• GOAL OF THE EXERCISE
Determine how many lines below contain the string "Expand" and give that number without anything else.

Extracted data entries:
______________________________

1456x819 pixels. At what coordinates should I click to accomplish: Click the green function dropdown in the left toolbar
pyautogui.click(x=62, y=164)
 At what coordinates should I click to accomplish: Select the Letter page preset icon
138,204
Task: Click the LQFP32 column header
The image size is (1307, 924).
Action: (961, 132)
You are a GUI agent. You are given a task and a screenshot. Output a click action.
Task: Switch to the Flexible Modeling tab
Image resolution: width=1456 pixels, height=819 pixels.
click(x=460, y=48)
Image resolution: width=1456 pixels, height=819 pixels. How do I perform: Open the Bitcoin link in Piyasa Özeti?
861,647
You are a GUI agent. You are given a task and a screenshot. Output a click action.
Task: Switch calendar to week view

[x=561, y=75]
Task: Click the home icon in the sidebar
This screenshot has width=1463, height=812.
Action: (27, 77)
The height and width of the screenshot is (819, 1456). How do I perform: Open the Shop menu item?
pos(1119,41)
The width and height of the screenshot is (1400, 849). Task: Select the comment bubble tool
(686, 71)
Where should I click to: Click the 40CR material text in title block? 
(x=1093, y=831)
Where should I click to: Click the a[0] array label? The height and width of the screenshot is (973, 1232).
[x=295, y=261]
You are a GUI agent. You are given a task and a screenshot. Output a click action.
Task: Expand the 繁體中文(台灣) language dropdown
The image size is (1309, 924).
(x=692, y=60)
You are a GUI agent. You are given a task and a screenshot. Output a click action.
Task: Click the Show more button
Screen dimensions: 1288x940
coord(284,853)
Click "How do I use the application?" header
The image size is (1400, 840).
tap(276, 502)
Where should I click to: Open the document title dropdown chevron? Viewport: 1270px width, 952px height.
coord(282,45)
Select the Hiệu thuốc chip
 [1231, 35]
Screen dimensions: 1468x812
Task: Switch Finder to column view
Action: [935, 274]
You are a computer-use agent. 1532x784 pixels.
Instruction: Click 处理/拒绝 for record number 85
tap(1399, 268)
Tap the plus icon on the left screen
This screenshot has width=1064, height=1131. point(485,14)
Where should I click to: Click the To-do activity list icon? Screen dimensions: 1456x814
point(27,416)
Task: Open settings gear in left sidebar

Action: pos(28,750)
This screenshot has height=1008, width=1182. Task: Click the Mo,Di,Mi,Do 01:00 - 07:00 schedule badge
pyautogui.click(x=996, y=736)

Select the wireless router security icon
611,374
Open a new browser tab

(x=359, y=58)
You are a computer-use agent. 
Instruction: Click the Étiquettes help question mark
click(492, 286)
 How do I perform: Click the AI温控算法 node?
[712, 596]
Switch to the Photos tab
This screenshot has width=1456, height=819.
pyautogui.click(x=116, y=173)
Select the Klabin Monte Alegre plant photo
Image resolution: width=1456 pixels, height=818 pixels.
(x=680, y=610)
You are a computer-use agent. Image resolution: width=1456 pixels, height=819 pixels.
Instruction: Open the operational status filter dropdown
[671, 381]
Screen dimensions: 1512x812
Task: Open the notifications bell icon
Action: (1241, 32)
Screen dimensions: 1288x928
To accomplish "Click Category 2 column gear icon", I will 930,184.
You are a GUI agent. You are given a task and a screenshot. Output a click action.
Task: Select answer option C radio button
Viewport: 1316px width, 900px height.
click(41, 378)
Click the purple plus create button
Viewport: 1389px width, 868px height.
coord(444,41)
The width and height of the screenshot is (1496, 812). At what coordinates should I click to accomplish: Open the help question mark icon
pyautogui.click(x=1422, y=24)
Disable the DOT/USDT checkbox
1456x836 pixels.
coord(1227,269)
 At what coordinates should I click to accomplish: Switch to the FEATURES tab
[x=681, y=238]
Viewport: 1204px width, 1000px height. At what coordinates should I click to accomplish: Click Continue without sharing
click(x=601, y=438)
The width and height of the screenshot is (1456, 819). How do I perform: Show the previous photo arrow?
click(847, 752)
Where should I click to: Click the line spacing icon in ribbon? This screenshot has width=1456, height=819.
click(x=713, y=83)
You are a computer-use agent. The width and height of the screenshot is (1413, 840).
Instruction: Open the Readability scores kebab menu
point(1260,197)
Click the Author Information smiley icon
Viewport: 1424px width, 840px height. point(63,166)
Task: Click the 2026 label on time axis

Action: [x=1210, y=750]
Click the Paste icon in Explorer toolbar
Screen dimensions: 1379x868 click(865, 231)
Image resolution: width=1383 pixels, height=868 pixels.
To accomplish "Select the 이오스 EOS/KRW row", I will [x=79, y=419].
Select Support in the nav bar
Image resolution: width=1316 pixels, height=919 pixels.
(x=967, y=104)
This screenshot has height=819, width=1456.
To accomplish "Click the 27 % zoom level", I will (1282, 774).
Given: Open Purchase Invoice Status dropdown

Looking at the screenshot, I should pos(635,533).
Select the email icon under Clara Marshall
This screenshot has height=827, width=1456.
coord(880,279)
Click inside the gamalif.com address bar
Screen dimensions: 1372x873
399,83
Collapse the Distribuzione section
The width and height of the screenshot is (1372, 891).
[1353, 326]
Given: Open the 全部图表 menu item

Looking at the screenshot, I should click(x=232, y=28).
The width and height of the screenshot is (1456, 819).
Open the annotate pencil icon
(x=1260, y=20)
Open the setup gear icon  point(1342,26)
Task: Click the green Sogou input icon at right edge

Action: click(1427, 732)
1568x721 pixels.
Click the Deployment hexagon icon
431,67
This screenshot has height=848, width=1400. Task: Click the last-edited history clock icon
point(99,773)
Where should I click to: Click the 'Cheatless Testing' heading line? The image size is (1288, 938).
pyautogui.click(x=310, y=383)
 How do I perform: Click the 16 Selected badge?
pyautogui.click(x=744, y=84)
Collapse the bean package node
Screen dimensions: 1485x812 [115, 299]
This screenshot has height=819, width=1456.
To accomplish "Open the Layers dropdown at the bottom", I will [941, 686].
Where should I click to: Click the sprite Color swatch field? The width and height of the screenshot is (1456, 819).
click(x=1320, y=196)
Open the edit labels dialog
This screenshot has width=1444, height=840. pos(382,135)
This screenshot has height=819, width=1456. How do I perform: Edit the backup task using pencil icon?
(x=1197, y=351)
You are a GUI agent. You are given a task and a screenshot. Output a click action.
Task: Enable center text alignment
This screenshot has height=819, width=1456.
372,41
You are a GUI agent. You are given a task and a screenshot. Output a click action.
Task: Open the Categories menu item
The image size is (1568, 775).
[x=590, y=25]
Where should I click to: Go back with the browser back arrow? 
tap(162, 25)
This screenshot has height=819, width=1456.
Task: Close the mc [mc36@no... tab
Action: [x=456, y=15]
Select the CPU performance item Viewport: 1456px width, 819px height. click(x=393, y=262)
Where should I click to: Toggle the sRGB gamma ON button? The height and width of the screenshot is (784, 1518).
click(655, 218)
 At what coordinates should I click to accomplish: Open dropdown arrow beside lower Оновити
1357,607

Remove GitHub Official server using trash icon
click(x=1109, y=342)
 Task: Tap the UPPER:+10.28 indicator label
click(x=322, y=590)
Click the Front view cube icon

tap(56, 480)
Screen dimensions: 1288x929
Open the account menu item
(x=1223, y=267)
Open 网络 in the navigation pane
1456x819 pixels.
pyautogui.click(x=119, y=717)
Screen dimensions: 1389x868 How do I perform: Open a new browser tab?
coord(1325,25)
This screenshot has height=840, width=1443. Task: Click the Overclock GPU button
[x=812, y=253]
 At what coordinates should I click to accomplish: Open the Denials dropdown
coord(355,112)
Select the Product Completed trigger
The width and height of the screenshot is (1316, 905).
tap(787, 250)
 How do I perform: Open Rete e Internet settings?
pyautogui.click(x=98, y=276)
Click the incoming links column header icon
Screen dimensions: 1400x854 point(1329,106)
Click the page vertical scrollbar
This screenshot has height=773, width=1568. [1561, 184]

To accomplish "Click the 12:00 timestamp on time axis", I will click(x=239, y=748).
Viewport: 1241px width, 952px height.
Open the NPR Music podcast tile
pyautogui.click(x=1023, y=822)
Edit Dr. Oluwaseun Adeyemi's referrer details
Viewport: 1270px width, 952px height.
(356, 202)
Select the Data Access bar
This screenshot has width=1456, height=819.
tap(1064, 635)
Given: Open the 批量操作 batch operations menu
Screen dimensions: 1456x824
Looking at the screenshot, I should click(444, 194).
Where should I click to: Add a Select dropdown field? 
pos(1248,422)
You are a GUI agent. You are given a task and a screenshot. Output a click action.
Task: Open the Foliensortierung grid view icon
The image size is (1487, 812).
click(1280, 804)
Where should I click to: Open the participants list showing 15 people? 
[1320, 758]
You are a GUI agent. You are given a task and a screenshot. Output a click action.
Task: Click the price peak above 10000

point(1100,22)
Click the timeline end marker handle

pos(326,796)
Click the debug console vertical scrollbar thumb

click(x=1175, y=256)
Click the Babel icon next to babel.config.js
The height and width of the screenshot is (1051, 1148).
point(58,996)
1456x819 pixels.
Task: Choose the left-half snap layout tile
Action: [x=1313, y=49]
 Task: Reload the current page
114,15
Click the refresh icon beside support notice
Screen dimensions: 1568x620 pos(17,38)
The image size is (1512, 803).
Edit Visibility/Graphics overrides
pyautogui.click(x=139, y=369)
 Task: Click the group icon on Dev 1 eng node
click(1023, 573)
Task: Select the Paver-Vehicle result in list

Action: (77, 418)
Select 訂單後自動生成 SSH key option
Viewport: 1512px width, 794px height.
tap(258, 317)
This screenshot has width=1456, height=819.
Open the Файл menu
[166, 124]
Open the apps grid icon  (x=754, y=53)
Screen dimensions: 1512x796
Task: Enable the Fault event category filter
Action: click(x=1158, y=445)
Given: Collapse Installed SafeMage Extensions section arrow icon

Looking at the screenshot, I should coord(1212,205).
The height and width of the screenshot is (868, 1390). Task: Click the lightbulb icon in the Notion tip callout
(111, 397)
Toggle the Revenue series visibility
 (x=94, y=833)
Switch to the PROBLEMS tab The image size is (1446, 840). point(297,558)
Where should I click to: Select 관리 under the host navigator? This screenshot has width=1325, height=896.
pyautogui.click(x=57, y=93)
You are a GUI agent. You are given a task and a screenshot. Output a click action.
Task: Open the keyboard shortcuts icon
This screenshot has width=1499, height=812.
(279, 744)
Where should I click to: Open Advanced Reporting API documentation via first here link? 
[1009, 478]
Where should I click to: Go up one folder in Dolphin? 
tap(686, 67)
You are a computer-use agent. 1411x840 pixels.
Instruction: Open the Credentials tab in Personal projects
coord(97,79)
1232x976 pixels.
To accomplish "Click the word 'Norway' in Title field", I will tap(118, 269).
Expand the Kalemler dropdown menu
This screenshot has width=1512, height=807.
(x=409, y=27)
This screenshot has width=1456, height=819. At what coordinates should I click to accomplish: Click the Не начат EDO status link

______________________________

• SOLUTION TO THE EXERCISE
2